In 1938, the price of diamonds was in danger of being dropped due to a slump in sales. The agency N.W. Ayers adopted a strategy to “strengthen the association in the public’s mind of diamonds with romance,” and “the larger and finer the diamond, the greater the expression of love.” The campaign successfully persuaded the public to purchase expensive luxury items during a time of financial stress! Ayer insinuated the above messages into popular culture. Stories and photographs were sent to selected magazines and newspapers to reinforce the link between diamonds and romance. The stories would stress the size of diamonds that celebrities presented to their loved ones, and photographs would conspicuously show the glittering stone on the hand of a well-known woman. Fashion designers would talk on the radio about the “trend towards diamonds” the plan started to work and did, and it still stands today. Between 1939 and 1979, De Beers’s diamond sales in the USA increased from $23 million to $2.1 billion.

In 1939, Germany’s effective use of propaganda in the form of pamphlets, books, public speakers, supported the justness of their cause, it encouraged involuntary recruitment and demonised the enemy, prompting USA President Roosevelt to create a group of men to create a USA version of propaganda. They were called the ‘top men’ and one of these was Harold Lasswell. Lasswell developed a ‘Model of Communication’. The main part of the model was a question, ‘Who says what in which channel to whom and with what effect?’

During WWII, US Federal agencies used this model to test propaganda techniques. It was discovered that “help win the war” wasn’t the most effective slogan to use for selling war bonds. It appealed to men, not women, and so a more effective slogan was created, ‘Help win the war and bring the boys home.’

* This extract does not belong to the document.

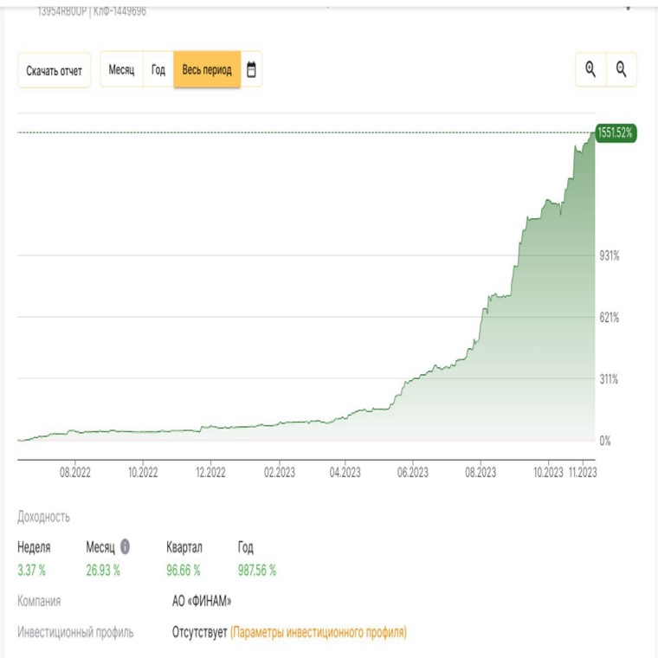Screen dimensions: 658x658
Task: Select the Весь период tab
Action: tap(207, 69)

During WWII Coca-cola promised, “every man in uniform gets a bottle of Coca-Cola for five cents, wherever he is and whatever it costs the company.” Coke even persuading politicians it was crucial to the war effort and they were exempt from sugar rationing!

By 1946 Arthur W. Page had endeavoured into corporate PR, working with the American Telephone & Telegraph Company. It was assessed that 90% of their press coverage was negative, which was reduced to 60% via changing business practices and putting out press releases, achieving an overall change in public perception from negative to valued appreciation of the companies contributions to society.

Between then and the 2000’s the industry went through growth in establishing international agencies, trade associations and academic principles. The media outlets and PR talent that had been established through WWI and WWII moved into the private sector.

People began to re-evaluate the effectiveness of traditional PR, online media became a new game with articles boosting companies SEO and increasing worldwide reach and then in came social media!